The right of return in international law:
The legitimacy of the right of return for Palestinian refugees is mainly based on United Nations General Assembly Resolution 11/194 (III) following the Palestinian Nakba. The importance of the decision stems from the fact that it explicitly stipulates the need for the Palestinian refugees to return to their original homes and villages from which they were expelled, as a people who were expelled from their land, and who have the right to return as a people and not as a group of individuals affected by wars, as in many cases.
The aforementioned resolution did not only affirm the right of return, but also went further to find mechanisms to implement this right through the allowance of return of these refugees and compensation for material and moral losses. In addition, it established an international Agency for refugees’ relief until their return “UNRWA”, and established the UN Conciliation Commission for Palestine to carry out the task of facilitating their return and their economic and social rehabilitation. Resolution 194 is binding in international law and is reaffirmed annually.

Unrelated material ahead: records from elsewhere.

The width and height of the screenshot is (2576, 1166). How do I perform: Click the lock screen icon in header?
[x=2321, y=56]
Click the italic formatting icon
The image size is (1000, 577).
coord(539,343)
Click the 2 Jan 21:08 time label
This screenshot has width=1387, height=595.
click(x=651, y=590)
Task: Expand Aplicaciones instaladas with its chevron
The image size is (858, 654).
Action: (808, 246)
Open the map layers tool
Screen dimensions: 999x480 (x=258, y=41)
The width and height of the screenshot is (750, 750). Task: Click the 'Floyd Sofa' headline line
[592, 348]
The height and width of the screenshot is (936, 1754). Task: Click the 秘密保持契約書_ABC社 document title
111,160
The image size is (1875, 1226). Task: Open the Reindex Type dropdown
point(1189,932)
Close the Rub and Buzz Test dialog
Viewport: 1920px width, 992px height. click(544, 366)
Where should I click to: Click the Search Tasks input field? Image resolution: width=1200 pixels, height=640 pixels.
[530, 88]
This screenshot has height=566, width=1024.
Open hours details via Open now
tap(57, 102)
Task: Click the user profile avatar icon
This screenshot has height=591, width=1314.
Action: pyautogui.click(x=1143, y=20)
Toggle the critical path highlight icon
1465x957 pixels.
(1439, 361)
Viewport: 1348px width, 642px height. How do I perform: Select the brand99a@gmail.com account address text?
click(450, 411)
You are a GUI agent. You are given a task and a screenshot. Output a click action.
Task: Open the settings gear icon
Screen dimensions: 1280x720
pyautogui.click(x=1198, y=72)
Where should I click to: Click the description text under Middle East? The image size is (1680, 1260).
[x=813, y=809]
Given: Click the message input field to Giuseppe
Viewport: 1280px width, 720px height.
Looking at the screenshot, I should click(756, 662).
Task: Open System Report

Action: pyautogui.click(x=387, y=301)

General Assembly Resolution 181, obligated the Arab and Jewish states to grant their nationalities to the residents of each of them, regardless of their religion or race. However, with the establishment of the State of Israel and the adoption of the Israeli Nationality Law, the Palestinians were deprived of this right and all Palestinian refugees were deprived of their right to return to the newly established state.
The right of return is also based on international law of human rights and international humanitarian law and is enshrined in the majority of international and regional instruments. The most important of which are the Fourth Geneva Convention of 1949, the Indigenous and Tribal Peoples Convention of 1989, the Fourth Protocol to the European Convention for the Protection of Human Rights and Fundamental Freedoms of 1963, the Universal Declaration of Human Rights, the International Covenant on Civil and Political Rights of 1966 and the International Convention on the Elimination of All Forms of Racial Discrimination of 1965.
The resolutions of the United Nations General Assembly linked the right of the Palestinian people to self-determination and the right of return and made them closely related to each other.
The United Nations, in its regular session each year, continues to emphasize all the resolutions taken in previous years and they contain specific contents for the Palestinian refugees and their conditions. Perhaps the most prominent provision of these resolutions is the legitimacy and right of Palestinian refugees to return to their original homes. The last of these resolutions was issued by the General Assembly on December 14, 2022 and the vote in favor of the “Palestine refugees’ property and their revenues”. In addition to the resolution to renew the mandate of UNRWA for three new years to June 30, 2026 and a resolution to increase United Nations allocations to support the UNRWA budget and the resolution to support the right of the Palestinian people to self-determination and finally the resolution to commemorate the Nakba in the General Assembly Hall in New York on May 15 2023.
It is the first time that the 75th anniversary of the Nakba of the Palestinian people will be commemorated through the organization of a high-level event in the presence of the President of the State of Palestine, His Excellency President Mahmoud Abbas, which represents an international recognition of the Nakba of the Palestinian people and the great price incurred by them as a result of this ongoing tragedy.